Though childbirth is a natural process, it still may require medical intervention — anything from minor medications to help the mother feel more comfortable to major interventions to protect the life of the mother and baby. Labor and delivery services at Temple Health aim to help each woman deliver her baby in a compassionate environment, while providing prompt, skilled medical services, including Caesarean section, when needed.
Active labor is typically described as 3 stages:
- Early stage — the cervix opens fully
- “Pushing” stage — the baby is delivered
- Final stage — the placenta is expelled
Each stage is generally shorter than the previous, but times vary wildly; one woman may complete labor and delivery in a very short amount of time, while another may spend more than 24 hours in the first stage alone.

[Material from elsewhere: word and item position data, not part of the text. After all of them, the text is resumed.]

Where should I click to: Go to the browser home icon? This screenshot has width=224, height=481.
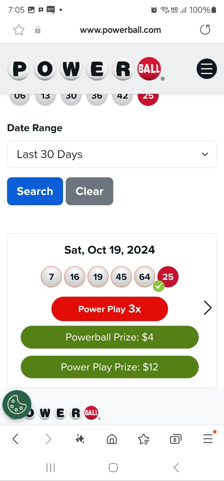pos(112,439)
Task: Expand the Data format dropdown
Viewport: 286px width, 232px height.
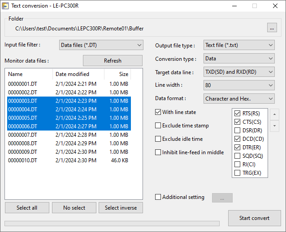Action: (239, 99)
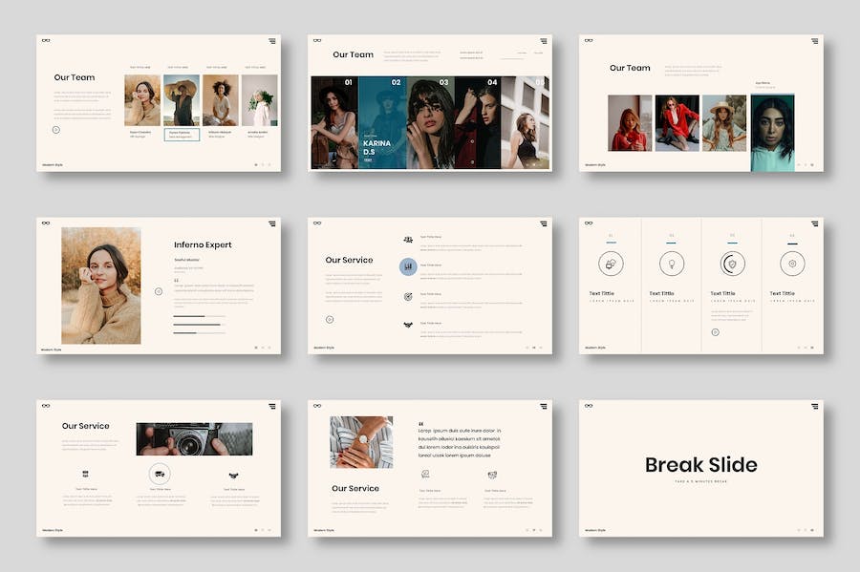The width and height of the screenshot is (860, 572).
Task: Open the hamburger menu on camera Our Service slide
Action: click(x=272, y=406)
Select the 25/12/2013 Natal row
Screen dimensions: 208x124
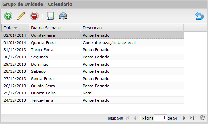click(x=92, y=93)
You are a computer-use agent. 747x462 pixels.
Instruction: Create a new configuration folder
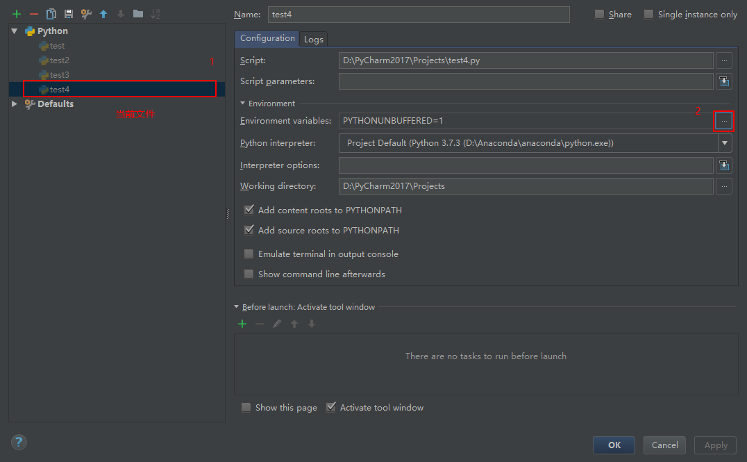click(x=137, y=13)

When Medical Intervention May Be Necessary
Several difficulties that warrant medical intervention may occur during labor and delivery. Among the most common of these are:
- Labor pains. Many women may experience intense pain during labor and delivery, and appreciate holistic or medical pain management.

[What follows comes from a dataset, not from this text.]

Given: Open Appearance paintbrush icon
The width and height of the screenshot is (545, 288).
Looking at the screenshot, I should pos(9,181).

- Problems with the umbilical cord. This cord that delivers oxygen and nutrients from the mother to the baby may be wrapped around the baby’s neck, for example.
- Positioning concerns. Typically, babies emerge head-down. When they’re turned head-up or lengthwise, known as breach position, they may be harder to deliver.
- Placental problems. Sometimes, the placenta may cover the cervix, causing severe bleeding during delivery.
- Maternal health concerns. Conditions such as high blood pressure, diabetes and other diseases may make delivery more difficult for the mother.
- Multiple babies. Twins, triplets or larger numbers of infants may be more difficult to deliver safely.
Treatment for labor and delivery may be quite hands-off or highly interventional, depending on the situation. In any event, it’s important to keep close watch on the health of mother and baby. This can be done via external or internal monitors. Depending on how the labor is progressing, the mother may only need supportive coaching, or she may require pain medication, Cesarean section, or other medical assistance.
- Labor support and coaching help many women navigate childbirth successfully. The woman may learn breathing strategies, find effective labor positions or incorporate holistic practices such as guided imagery or hypnosis to manage pain and deliver efficiently.
- Many women find medical pain relief extremely beneficial during labor. Pain relief may include injections of medications or nerve blocks. Many women request an epidural, in which pain medication is delivered via catheter into the lower back, numbing the lower portion of the body.
- Labor induction is sometimes necessary when a baby is past term and the mother hasn’t gone into labor, or because of other medical complications. The doctor may administer the drug pitocin via intravenous line to initiate labor.
- Cesarean section, or surgical delivery of the baby, may be necessary when labor fails to progress, when the mother or baby is in distress, or when there are multiple babies. Also known as C-section, this procedure usually takes place under partial anesthesia, though sometimes general anesthesia is used. The doctor makes an opening in the mother’s abdomen and uterus and delivers the baby, then uses sutures to repair the uterus and abdominal wall. This procedure usually requires about 4 days’ stay in hospital for recovery.
- Other emergency treatments may be necessary during labor and delivery. Some women receive blood transfusions if they’ve experienced hemorrhaging, or excessive bleeding, after delivery.
Support for Mom & Baby
Temple Maternity Care offers a broad spectrum of labor and delivery care. Board-certified obstetricians, nurse midwives, nurses and physician assistants on staff work with each woman to make sure her birth experience is as rewarding as possible. Temple offers round-the-clock access to advanced medical technologies, from anesthesiology services to maternal-fetal medicine for high-risk births. After delivery, women are provided with plenty of bonding time, as well as specialized lactation coaching and extra training in washing, dressing and otherwise caring for the new baby.
Over 20 physicians make up the medical team of OB/GYN & Reproductive Endocrinology at Temple Health. Board-certified and fellowship-trained, these physicians are well-qualified to oversee the most difficult births. Their compassionate manner has earned many of them spots on Castle Connelly’s Top Doctors lists, as well as other local awards. Many perform research into obtaining the best outcomes for high-risk pregnancies.
Whatever issues faced by the mother and baby, Temple is a destination spot for patients in the Philadelphia area.